The editing of the first volume of my John Paul II biography, Witness to Hope, was entering the ninth inning, and I was furiously engaged in exchanging edited and re-edited copy with my editors in New York. At the same time, the Clinton impeachment drama was cresting. And as I had long done speechwriting for Congressman Henry Hyde, chairman of the House Judiciary Committee, I spent week after week of split time, working on John Paul II from 9 a.m. to 4 p.m., then switching to impeachment for a couple of hours before returning to Witness to Hope in the evening.

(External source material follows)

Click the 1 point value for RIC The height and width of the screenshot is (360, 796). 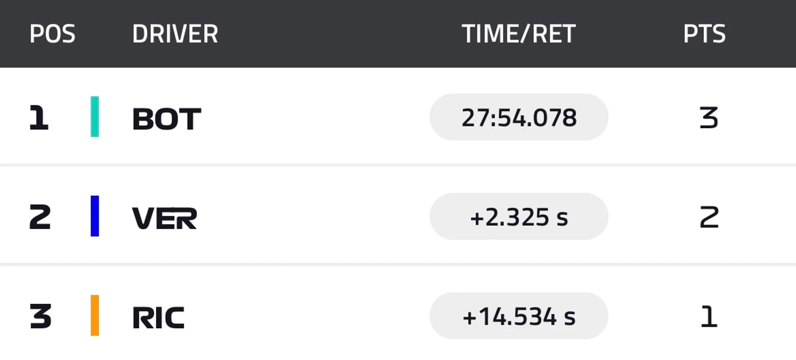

It was not the optimal way to work but it had to be done, even if it seemed likely that the president would be acquitted in a Senate trial. On December 19, 1998, the House of Representatives voted two articles of impeachment and senior House members, including Mr. Hyde, solemnly walked the two articles across the Capitol and presented them to the Senate’s leaders. On toward midnight, Henry Hyde called me and, referring to Senate Majority Leader Trent Lott, said, “We’re not going to make it. Trent won’t fight; I saw it in his eyes.” After a long moment I replied that, if we were going to lose, we had a duty to lay down a record with which history would have to reckon.

Which is what the great Henry Hyde did during the January 1999 Senate trial, where he bent every effort to prevent the proceedings from descending into farce.

For Hyde, the impeachment of President Bill Clinton was an unavoidable piece of nasty business. It was not a matter of partisan score-settling, nor was it a matter of punishing a president for gross behavior with an intern in the White House. It was a matter of defending the rule of law. As Henry put it to me when it seemed clear that the president had perjured himself and obstructed justice, “There are over a hundred people in federal prisons for these crimes. How can the chief law enforcement officer of the United States be guilty of them and stay in office?”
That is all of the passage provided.